We present an architecture for the generation of GKP states in which quadrature squeezing operations are used to control the average photon number statistics of probabilistic photon number measurements on Gaussian resource states. Specifically, we present an architecture employing a teleportation-based squeezing protocol and polynomial-gate applications integrated into a time-multiplexed multi-mode cluster state to generate cat states with high amplitudes, which are consequently used to generate GKP states with high quadrature effective squeezing. Compared to our previous work, in addition to using squeezing as a resource, the present architecture reduces damping and noise by minimizing the number of homodyne measurements required in GKP state generation. We demonstrate the effectiveness of these improvements - including dynamic input-state resetting and an improved breeding algorithm - by achieving a fault-tolerance threshold of 11.5 dB cluster squeezing using the RHG surface code for error correction, without requiring active switching or photon-number resource states.

Figures (12)

• Figure 1: (a) Circuit for PhANTM on a dual-rail quantum wire. $O$ stands for multiple photon subtractions, i.e., $O$ represents multiple $\mathcal{O}$ in Eq. \ref{['eq:subtraction']} combined. (b) Circuit for squeezing gate using dual-rail quantum wire which resembles the PhANTM circuit, with key differences being the removal of photon subtraction and the change of the homodyne detection angles depending on the desired squeezing. In both circuits, arrow represents a beam splitter and line with circular ends represents a $C_Z$ interaction.

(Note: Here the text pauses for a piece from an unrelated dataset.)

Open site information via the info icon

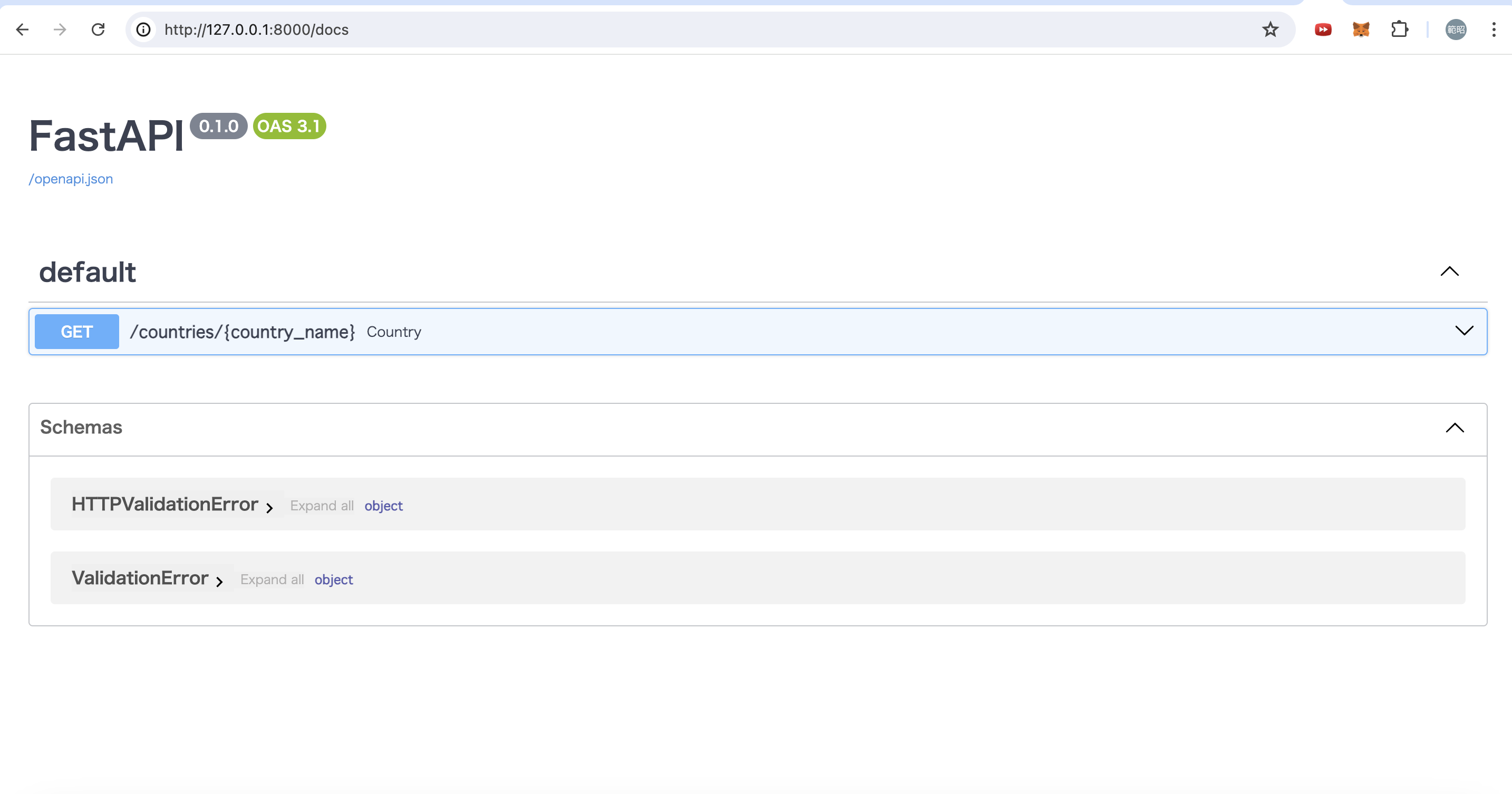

• Figure 2: Effect of noise on cat states. a) ratio of cat state size, between after and before noise channel $\mathcal{N}$, as a function of the cluster squeezing $r$ of the channel. b) ratio of cat state squeezing as a function of the cluster squeezing $r$. c) Wigner function of cat states. An input state is taken with a size of $\alpha_i=2$ and a squeezing of $r^\prime_{i}=0.5$. The output state of the noise channel are shown with $r=11.5$ dB and $r=7$ dB. d) $\tilde{n}$ (left axis) and $\mathcal{P}_0$ (right axis) as a function the anti-squeezing parameter $r_a$ where the anti-squeezing gate is applied before PhANTM (solid line). We assume cat state input with $\alpha_i= 3$, $r^\prime=0.5$, and squeezing in the cluster state as well as the anti-squeezing gate to be $r=11.5$ dB. For these simulations, we consider one photon subtraction in a PhANTM step. For reference, we show $\mathcal{P}_0$ and $\tilde{n}$ in the case where PhANTM is applied without an anti-squeezing gate (dashed line). Subscript $i$ denotes input or initial parameter.
• Figure 3: Cat state generation protocol and results.(a) PhANTM and squeezing are applied successively in a dual rail frequency-time cluster state. In PhANTM, homodyne bases are $p$ and $q$ while for squeezing, the angle $\theta_{i,a}$ and $\theta_{i,b}$ are chosen dynamically (see Alexander2016a) depending on how much the cat state needs to be squeezed (see eq.\ref{['eq:Sgate']}). (b) Result from PhANTM simulation: $\alpha_c$ (corrected amplitude) as a function of cluster squeezing $r$. Each dot is the mean of a Monte Carlo simulation with 1000 trials, while error bars show the standard deviation of the mean. For baseline comparison without anti-squeezing gate, PhANTM is applied both on mode $\nu_1$ and $\nu_2$.
• Figure 4: GKP effective squeezing as a function of $r$ from adaptive breeding simulations. The circle shows the average over 1000 Monte Carlo runs, while the bars show the standard deviation. Simulations are performed with a Fock dimension of 65.
• Figure 5: Logical error rate as a function of the cluster squeezing $r$ for different code distances. The dashed line indicate the position of the quantum error correction threshold. Each dot is determined from $10^5$ points and by using MWPM decoding method Dennis2001.